Unlike Infrastructure-as-a-Service, which focuses on virtual compute cycles and storage capacity as examples, infrastructure apps enable companies to build new end-user facing applications without having to do all of the heavy lifting. These infrastructure apps can be consumed as services themselves, procured via simple web sign-up forms, purchased with a pay-as-you-go model, and integrated into higher-level applications with software development kits and APIs. In short, the infrastructure consumption model is finding its way into the Software-as-a-Service framework.

There are great examples of infrastructure applications emerging from a bevy of startups in the following categories:

  • Voice. Twilio (see disclosure) integrates the world of voice and SMS communications with web applications.
  • Logging. Loggly, which we profiled earlier, offers logging and log management as a service.
  • Location. SimpleGeo enables application developers to build location services on top of their APIs. The company recently raised a Series A funding round.
  • Video. Encoding.com, Zencoder and other hosted video encoding services were profiled in Putting the Cloud to Use for Video Encoding.
  • Performance Management. New Relic offers web application performance management as a service.
  • Mobile Notification and Purchase Services. Urban Airship gives mobile application developers robust, out-of-the-box push notification and in-app purchasing capabilities.
  • Security. Dasient provides Security-as-a-Service with hosted malware monitoring.
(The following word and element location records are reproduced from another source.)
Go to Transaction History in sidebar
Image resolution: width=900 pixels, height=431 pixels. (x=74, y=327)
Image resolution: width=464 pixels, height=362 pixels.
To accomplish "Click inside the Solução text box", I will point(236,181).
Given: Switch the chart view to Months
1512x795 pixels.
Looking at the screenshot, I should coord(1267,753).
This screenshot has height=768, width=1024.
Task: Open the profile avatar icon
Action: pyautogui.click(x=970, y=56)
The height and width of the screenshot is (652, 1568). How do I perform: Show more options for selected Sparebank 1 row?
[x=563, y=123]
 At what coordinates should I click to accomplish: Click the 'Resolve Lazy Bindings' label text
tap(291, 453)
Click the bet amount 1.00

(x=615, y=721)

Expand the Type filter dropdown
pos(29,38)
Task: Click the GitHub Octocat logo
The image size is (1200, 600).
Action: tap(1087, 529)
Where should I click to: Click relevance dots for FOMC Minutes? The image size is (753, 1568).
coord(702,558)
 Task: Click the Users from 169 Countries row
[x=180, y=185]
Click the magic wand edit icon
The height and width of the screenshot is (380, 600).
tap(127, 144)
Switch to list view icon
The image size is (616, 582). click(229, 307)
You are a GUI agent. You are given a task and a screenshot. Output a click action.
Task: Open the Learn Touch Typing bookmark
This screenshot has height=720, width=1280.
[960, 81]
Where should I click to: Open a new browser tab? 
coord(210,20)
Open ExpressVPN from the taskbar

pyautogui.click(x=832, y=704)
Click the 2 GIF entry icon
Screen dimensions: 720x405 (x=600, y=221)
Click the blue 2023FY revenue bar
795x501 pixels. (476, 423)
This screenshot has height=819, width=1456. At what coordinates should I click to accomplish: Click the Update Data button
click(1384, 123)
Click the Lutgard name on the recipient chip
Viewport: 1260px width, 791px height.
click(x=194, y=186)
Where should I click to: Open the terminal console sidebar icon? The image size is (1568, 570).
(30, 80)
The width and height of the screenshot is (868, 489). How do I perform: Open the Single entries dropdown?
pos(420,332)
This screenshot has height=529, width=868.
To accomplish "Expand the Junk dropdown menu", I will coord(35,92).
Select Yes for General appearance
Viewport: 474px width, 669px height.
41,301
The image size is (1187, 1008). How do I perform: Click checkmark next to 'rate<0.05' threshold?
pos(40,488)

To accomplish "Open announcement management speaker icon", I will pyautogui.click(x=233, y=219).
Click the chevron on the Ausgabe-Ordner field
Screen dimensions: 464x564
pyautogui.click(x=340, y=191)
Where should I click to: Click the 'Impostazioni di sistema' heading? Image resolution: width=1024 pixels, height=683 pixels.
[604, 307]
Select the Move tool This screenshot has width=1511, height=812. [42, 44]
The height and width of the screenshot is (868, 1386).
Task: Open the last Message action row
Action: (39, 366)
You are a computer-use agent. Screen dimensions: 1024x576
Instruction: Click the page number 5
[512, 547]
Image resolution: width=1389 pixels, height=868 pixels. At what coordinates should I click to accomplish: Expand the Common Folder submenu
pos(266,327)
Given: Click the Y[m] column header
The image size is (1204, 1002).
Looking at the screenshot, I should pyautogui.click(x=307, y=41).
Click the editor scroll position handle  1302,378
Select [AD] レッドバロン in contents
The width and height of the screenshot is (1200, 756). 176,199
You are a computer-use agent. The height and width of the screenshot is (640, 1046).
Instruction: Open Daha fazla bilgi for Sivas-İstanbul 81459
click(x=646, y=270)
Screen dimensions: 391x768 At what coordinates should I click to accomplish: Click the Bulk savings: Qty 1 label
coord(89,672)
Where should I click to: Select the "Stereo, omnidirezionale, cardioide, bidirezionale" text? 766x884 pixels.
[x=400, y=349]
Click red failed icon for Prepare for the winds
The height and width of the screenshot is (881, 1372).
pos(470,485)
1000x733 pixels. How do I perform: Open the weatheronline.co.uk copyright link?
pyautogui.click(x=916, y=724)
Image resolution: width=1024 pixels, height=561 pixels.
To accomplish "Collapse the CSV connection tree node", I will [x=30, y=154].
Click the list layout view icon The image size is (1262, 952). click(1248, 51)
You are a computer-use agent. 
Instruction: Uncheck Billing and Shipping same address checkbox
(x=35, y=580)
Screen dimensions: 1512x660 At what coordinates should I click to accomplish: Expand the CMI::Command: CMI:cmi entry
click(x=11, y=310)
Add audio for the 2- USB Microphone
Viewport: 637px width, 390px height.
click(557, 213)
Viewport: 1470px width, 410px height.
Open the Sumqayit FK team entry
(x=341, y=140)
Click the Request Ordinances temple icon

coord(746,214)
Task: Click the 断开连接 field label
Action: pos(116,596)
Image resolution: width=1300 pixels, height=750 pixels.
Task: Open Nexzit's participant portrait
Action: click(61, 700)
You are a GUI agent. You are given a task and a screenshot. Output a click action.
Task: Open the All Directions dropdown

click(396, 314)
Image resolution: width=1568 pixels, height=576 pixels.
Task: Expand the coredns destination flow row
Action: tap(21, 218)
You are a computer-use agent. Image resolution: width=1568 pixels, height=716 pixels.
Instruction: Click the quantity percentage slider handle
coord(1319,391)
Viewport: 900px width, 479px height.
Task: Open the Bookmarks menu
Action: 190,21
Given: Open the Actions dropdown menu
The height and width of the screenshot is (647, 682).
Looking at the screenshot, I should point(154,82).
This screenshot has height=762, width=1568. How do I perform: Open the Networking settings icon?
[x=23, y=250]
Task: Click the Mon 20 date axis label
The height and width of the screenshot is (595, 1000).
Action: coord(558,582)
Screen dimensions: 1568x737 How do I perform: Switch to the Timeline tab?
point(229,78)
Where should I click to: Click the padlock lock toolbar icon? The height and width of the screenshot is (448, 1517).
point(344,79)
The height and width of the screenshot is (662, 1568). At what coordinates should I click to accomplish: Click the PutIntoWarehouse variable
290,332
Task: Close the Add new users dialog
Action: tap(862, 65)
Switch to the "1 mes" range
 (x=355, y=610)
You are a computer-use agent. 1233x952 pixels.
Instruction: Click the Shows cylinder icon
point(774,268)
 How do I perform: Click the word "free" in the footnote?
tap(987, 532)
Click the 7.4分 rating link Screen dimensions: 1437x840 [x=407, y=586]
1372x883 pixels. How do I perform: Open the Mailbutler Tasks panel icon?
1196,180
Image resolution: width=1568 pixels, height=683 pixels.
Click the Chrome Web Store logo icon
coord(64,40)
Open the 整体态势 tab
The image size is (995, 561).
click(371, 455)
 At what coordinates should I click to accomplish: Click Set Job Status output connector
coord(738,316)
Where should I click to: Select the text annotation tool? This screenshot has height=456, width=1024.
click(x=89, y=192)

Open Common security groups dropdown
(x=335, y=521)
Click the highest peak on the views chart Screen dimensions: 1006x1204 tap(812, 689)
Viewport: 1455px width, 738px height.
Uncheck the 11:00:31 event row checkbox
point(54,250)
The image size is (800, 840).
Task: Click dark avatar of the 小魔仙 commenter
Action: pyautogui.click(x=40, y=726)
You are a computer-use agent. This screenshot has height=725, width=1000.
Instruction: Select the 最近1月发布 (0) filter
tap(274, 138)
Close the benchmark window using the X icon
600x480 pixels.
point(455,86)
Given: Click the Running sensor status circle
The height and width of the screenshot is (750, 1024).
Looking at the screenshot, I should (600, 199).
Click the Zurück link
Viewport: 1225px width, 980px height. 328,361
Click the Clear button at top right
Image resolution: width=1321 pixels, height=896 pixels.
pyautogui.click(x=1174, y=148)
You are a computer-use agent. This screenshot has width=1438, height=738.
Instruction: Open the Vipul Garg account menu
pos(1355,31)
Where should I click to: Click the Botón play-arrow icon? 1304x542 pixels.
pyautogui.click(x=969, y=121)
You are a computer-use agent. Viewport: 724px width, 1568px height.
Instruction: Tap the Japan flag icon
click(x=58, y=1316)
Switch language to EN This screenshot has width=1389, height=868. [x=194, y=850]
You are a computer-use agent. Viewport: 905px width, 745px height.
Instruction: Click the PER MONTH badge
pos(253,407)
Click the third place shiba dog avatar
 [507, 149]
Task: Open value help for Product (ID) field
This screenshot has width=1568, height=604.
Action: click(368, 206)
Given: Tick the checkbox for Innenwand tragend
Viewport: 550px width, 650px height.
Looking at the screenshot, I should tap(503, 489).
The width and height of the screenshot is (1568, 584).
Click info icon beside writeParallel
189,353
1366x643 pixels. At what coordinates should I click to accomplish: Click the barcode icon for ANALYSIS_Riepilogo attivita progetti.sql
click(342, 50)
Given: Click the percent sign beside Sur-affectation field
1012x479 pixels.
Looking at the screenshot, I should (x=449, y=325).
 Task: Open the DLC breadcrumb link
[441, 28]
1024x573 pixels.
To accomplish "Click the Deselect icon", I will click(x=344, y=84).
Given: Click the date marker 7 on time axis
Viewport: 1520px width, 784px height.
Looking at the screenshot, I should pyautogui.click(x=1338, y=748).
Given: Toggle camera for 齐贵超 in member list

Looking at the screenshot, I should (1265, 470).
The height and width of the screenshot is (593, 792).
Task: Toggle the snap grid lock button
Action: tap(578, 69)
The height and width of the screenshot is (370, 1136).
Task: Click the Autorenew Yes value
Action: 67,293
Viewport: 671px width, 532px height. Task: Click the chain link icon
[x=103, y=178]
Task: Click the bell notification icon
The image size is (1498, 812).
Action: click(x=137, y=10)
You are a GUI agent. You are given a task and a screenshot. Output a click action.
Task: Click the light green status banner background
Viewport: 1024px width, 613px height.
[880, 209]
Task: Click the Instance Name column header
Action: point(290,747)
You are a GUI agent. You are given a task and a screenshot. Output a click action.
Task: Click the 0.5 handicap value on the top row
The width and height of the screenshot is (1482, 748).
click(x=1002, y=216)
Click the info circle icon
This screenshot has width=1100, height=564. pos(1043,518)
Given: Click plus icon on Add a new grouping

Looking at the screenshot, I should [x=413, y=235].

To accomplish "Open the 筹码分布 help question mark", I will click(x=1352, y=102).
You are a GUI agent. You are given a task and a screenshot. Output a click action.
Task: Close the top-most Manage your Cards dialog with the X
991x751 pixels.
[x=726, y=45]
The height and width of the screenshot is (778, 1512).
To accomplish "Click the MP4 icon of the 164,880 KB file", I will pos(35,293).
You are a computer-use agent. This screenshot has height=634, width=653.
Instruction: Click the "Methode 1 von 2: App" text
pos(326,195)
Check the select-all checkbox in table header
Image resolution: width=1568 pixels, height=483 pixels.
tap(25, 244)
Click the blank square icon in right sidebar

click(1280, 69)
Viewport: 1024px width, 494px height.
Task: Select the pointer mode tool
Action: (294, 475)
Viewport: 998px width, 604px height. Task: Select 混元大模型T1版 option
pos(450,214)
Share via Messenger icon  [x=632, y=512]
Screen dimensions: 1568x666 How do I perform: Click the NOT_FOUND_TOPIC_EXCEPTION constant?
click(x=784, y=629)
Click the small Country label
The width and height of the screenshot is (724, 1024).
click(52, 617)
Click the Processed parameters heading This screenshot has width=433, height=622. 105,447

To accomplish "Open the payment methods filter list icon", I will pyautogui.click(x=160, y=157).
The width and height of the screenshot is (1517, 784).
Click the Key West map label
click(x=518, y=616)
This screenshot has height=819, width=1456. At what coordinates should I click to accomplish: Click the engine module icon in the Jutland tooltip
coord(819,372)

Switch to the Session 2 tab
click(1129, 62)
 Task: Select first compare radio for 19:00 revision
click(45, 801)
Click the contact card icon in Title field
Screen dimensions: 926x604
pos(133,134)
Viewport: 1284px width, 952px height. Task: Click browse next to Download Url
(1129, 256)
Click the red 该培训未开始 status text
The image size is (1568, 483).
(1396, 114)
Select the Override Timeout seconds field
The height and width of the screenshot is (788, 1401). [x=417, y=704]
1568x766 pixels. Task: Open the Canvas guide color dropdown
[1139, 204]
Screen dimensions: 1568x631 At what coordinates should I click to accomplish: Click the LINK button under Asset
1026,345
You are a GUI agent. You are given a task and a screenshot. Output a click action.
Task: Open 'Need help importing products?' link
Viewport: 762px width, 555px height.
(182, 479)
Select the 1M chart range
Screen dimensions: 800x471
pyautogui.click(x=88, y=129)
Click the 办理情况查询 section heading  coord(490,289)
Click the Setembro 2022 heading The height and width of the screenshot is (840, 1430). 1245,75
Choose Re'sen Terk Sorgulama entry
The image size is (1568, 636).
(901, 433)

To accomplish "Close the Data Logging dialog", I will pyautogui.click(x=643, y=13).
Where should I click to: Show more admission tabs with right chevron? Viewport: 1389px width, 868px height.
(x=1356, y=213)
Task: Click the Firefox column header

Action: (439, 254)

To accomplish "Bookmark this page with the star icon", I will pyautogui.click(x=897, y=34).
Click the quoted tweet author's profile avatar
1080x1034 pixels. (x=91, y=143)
Too often, companies building applications are presented with horizontally focused infrastructure solutions that require time and understanding to envision where they fit. Infrastructure apps mask that horizontal reach with simple, purpose-built solutions for specific application needs. This clean and direct sales message is coupled with a straightforward adoption model.

Infrastructure apps represent a significant shift in how new computing architectures will be designed, built, and maintained. The technical flexibility, combined with the economic advantages, presents dozens of opportunities to displace dedicated enterprise approaches with pure software-based offerings. These software services, backed by robust cloud architectures, will eventually deliver greater capabilities than any single end-customer could build themselves.

It seems like there is no better time than the present to build new solutions using these infrastructure applications. There will certainly be plenty to choose from. What are the infrastructure areas and companies that we missed?

Gary Orenstein is the host of The Cloud Computing Show.

Disclosure: I have consulted previously with Twilio.

Loggly and Urban Airship are backed by True Ventures, a venture capital firm that is an investor in the parent company of this blog, Giga Omni Media. Om Malik, founder of Giga Omni Media, is also a venture partner at True.